This is the first in a series of seven blogs highlighting the seven breakout session topics presented at the 2010 PROI annual meeting. PROI is the largest, oldest and furthest-reaching alliance of independent communications agencies. The PROI partner office for the Upper Midwest, LaBreche attended the 2010 international meeting in May, which was hosted by its L.A. partner office, mPRm.
All PROI agencies, representing the world’s most forward-thinking innovators in the communications industry, participated in a discussion on how reputation management is viewed and managed for companies, as they begin to emerge from the global economic crisis. Below are the top-ranking insights from these leaders – from Delhi to Copenhagen, Bratislava and NYC.

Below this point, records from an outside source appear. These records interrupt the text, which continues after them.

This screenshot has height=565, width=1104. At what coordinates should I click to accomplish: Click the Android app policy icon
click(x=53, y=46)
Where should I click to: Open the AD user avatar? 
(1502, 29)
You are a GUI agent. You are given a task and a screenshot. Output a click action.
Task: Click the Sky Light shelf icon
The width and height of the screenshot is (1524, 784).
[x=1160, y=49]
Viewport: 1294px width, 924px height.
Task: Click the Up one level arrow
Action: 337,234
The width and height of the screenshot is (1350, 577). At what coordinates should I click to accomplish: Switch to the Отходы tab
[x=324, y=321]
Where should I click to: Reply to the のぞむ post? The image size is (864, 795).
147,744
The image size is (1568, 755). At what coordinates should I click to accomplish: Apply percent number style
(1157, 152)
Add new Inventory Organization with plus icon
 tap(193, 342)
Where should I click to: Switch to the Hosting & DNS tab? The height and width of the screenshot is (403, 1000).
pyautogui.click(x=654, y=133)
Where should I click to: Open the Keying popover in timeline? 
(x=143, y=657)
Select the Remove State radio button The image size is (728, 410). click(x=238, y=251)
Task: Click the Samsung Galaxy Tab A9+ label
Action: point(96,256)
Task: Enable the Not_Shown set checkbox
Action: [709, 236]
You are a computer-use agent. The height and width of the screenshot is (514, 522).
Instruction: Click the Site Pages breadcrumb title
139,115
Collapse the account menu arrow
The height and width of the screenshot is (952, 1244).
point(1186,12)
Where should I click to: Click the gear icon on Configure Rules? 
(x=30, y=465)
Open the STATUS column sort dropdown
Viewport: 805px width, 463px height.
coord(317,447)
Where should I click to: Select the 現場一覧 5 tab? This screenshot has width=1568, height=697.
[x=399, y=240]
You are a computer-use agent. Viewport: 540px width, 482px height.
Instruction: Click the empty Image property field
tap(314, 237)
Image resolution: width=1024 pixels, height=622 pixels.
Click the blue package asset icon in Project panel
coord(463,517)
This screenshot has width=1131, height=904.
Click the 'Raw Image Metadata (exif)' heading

- Research now reveals that the topic of reputation makes it on to the agendas of the meetings of the boards of the world’s largest public companies. Today’s board members and executives are increasingly concerned about managing their reputations in a new media world, in which every stakeholder has a voice and many are using that voice, after 24 months of decreasing trust in companies, their brands, governments, and world and industry leaders.
- Social networks and the messages they move -- based in truths and untruths – because increasing consternation among leaders, many of which are not yet comfortable adopting, participating in and using networks to proactively engage their stakeholder communities.
- Reputation management processes are becoming more mature, advanced and accepted by companies and their executives. The best reputation audits, maps and outcomes are measured in tangible values – in languages that can be understood by the CFO.
- As companies move into their next challenge – the fight for talent that is expected to be able to soon act on their desires to change jobs – they will pay more attention to their reputations as employers of choice, and take action to proactively position themselves to compete to retain and attract the human resources a knowledge economy demands.
- Reputation management – a term that first used in the 1980s and never really made it out of the agency’s lexicon – is finally understood by companies, at the highest levels of the organization. Agencies have seen increases in proactive conversations with clients who want to understand how to manage the perceptions of their companies. The role agencies now play is connecting what a company does to what it says to lead to what it’s known for.
- CEOs are interested in knowing what stakeholders think about their companies, its leaders, its products, and agencies skilled in reputation management are delivering research that leads to strategic discussions around the current-to-desired path of reputation building.
- Issues management is at the core of reputation work; intelligence mapping and risk management that identifies, monitors, interprets and prompts preventative crisis controls is a given at any well-managed organization.
- Rebuilding credibility will be the mantra for many companies and companies within industries that have taken a beating over the past 24 months.